Content starts

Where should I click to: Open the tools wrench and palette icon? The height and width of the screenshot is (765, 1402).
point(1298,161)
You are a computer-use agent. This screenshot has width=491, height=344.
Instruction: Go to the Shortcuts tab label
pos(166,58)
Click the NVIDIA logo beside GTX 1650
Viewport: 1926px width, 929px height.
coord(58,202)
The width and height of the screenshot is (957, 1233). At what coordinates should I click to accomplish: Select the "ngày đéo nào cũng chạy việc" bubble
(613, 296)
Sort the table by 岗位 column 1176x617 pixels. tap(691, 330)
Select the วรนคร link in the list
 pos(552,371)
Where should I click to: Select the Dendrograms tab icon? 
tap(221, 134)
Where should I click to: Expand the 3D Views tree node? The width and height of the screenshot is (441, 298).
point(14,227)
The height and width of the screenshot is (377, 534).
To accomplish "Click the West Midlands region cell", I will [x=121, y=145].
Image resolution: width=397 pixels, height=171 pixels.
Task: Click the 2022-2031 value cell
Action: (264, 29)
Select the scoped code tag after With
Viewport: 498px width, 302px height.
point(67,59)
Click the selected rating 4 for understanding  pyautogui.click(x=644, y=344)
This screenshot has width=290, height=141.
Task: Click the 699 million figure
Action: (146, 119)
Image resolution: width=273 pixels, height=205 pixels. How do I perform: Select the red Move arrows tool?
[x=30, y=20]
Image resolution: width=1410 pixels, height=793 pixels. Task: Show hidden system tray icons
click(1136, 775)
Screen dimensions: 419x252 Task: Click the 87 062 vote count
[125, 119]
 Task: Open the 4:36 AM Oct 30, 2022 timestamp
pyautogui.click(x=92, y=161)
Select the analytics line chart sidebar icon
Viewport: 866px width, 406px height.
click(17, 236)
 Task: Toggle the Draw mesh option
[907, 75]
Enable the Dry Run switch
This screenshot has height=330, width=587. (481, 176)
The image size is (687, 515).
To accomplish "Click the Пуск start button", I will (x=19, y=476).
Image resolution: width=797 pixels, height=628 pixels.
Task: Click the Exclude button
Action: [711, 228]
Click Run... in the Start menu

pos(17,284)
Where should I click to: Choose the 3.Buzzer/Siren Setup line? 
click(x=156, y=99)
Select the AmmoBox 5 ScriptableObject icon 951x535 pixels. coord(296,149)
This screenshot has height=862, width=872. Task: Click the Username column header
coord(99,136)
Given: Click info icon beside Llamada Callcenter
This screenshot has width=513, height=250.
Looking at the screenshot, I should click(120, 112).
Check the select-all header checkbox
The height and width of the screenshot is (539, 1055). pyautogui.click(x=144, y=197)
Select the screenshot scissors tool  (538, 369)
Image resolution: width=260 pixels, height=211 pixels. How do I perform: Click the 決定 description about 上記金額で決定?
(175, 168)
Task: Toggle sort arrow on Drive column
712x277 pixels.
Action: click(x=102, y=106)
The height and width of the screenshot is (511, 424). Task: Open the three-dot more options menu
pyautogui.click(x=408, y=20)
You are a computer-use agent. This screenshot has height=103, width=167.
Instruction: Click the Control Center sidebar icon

Content ends

Aim of the task. Among the lines of the data above, count those holding "agent" and state only the number.

Answer section. 2